Light is emitted from flames by two primary mechanisms: one is small particles glowing incandescently because they are hot (the same mechanism that drives an incandescent light bulb); the other is from electronic transitions from specific energy levels in excited atoms in the flame produces as a by product of the combustion process (this is partly why flames can coloured specifically by elements present in the burning material).
But why do flames and their emissions appear so far from the primary materials that are burning? Clearly solids themselves can burn (eg charcoal in a barbecue is glowing from surface combustion of the carbon with atmospheric oxygen and the emission you see is because this makes the carbon hot enough to glow with heat).
But when things are that hot, plenty of other reactions can occur and this is particularly noticeable if the thing that is burning is less pure than charcoal (which is mostly carbon). Raw coal, for example, contains a lot of volatile impurities (smokeless coal is deliberately treated to reduce the volatile impurities). When the primary reaction of burning carbon happens in raw coal, those volatiles are often turned to gases and driven off the coal to combust as gases far from the solid coal. Of course this is happening at the same time as solid carbon in the coal is burning so the two effects are mixed up to give both glowing coal and gases burning some distance from the glowing coal. Old home chemistry sets used to contain experiments that allowed these effects to be separated. Raw coal is placed in a vessel connected to a tube allowing any emerging gas to be directed far away from the coal. The coal is heated with an external source (eg a Bunsen burner). The emerging volatile gases can then be lit without setting the coal on fire giving a flame a long distance away from the heated coal.
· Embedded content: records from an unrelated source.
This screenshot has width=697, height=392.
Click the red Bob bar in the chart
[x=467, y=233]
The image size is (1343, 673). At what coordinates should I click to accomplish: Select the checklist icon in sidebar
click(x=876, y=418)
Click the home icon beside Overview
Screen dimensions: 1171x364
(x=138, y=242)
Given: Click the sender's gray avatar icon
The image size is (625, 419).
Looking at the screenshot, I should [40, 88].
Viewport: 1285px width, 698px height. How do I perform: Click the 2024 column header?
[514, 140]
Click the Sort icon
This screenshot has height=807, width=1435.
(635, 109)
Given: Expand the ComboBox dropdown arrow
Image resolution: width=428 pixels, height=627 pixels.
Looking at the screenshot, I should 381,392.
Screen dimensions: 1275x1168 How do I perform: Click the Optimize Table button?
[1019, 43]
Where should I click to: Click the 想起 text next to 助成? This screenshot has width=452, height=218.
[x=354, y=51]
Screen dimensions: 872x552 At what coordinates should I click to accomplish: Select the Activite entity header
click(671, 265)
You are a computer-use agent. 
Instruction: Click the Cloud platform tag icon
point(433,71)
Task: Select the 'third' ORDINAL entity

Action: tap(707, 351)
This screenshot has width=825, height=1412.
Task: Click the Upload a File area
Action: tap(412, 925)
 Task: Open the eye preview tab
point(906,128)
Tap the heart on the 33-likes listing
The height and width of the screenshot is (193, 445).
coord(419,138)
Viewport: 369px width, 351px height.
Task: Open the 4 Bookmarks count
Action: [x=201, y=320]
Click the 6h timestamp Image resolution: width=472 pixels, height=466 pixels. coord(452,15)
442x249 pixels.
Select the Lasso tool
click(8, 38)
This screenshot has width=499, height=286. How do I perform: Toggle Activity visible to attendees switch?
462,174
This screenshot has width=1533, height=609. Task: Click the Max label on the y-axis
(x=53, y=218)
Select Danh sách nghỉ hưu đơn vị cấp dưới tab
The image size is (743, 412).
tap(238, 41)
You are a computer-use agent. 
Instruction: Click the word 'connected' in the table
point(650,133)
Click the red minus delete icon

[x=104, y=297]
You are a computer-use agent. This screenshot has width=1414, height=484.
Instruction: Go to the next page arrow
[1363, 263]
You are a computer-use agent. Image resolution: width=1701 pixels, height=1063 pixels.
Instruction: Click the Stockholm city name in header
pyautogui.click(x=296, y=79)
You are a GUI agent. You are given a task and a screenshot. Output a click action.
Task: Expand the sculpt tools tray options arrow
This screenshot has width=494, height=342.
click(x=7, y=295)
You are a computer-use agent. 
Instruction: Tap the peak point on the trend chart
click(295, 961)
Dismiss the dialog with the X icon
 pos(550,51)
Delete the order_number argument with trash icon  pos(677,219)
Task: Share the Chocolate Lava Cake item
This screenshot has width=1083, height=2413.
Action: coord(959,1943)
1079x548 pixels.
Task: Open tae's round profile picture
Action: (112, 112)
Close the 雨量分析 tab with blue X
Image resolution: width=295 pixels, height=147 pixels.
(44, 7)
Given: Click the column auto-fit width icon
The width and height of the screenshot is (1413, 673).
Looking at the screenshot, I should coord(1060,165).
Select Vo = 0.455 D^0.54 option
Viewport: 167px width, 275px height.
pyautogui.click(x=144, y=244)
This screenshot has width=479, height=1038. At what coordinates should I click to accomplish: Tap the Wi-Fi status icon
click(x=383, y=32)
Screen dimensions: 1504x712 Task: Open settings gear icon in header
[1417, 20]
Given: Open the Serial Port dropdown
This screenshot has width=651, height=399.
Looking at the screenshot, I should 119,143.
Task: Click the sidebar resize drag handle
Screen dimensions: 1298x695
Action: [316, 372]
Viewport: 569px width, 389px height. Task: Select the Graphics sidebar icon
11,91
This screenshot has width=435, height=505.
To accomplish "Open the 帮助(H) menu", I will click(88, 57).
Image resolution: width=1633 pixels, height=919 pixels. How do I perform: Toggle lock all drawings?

The same can be done with wood (which contains even more volatile and flammable components than coal).
So, when wood or coal burn in an uncontrolled way both the burning of the solid and the burning of the volatiles contained with the solid occur at the same time but the volatiles (as gases) can move far from the solids before they burn. This is why the position of the fame can be far from the burning solid.
Also worth noting
In addition to the volatiles being driven from the burning solid, partial combustion can also create gases like carbon monoxide which can then travel some distance away from the solids while burning (though CO tends to have not very bright blue flame). In fact a controlled version of this reaction (which sometimes also used steam to create hydrogen) was once the primary way of creating town gas (which was widely distributed to support gas lighting and cookers in cities.
If the primary goal is to create flames designed to illuminate rather than heat then burning can be designed to create a lot of small hydrocarbon particles in the flame. This is intentional for things like candles. Here the heat may come from burning the was but the light comes because that burning creates small incandescent soot particles which are heated enough to glow turning a lot of the energy into light.